**Your task:** From the records below, print exactly the lines starting at the one containing "This screenshot has width=950, height=456." and ending at the one containing "This screenshot has height=685, width=1388.", ends included, and nothing else.
*** Opening Record excerpts ***
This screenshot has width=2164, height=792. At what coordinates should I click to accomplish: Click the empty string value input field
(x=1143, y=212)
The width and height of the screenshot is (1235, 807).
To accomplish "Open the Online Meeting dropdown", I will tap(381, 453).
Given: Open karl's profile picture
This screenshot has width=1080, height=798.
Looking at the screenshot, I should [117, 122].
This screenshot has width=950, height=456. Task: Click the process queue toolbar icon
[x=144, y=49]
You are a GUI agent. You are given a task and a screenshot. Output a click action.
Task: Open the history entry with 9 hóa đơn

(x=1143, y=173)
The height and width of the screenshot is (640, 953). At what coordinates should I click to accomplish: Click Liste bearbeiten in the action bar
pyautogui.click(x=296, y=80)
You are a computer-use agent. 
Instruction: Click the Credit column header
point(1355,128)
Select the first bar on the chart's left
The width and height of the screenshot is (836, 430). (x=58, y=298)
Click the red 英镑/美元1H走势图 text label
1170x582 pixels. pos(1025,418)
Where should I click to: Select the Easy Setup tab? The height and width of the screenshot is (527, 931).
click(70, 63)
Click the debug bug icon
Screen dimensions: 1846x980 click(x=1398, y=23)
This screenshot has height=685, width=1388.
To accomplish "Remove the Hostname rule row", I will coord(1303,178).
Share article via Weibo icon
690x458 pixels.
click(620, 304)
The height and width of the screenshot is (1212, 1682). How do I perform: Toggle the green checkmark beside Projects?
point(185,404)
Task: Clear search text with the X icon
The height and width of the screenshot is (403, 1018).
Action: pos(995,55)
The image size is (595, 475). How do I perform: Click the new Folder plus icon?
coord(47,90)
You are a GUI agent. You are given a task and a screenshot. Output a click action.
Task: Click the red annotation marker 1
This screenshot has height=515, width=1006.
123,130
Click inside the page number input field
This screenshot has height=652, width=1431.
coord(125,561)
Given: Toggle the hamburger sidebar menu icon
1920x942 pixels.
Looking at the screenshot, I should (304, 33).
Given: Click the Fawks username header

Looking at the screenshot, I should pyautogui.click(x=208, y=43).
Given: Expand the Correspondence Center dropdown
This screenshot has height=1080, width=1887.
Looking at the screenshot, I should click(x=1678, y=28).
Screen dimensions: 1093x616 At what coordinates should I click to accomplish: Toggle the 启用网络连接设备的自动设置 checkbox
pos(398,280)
*** Closing Record excerpts ***
**Task output:**
This screenshot has width=950, height=456. Task: Click the process queue toolbar icon
[x=144, y=49]
You are a GUI agent. You are given a task and a screenshot. Output a click action.
Task: Open the history entry with 9 hóa đơn

(x=1143, y=173)
The height and width of the screenshot is (640, 953). At what coordinates should I click to accomplish: Click Liste bearbeiten in the action bar
pyautogui.click(x=296, y=80)
You are a computer-use agent. 
Instruction: Click the Credit column header
point(1355,128)
Select the first bar on the chart's left
The width and height of the screenshot is (836, 430). (x=58, y=298)
Click the red 英镑/美元1H走势图 text label
1170x582 pixels. pos(1025,418)
Where should I click to: Select the Easy Setup tab? The height and width of the screenshot is (527, 931).
click(70, 63)
Click the debug bug icon
Screen dimensions: 1846x980 click(x=1398, y=23)
This screenshot has height=685, width=1388.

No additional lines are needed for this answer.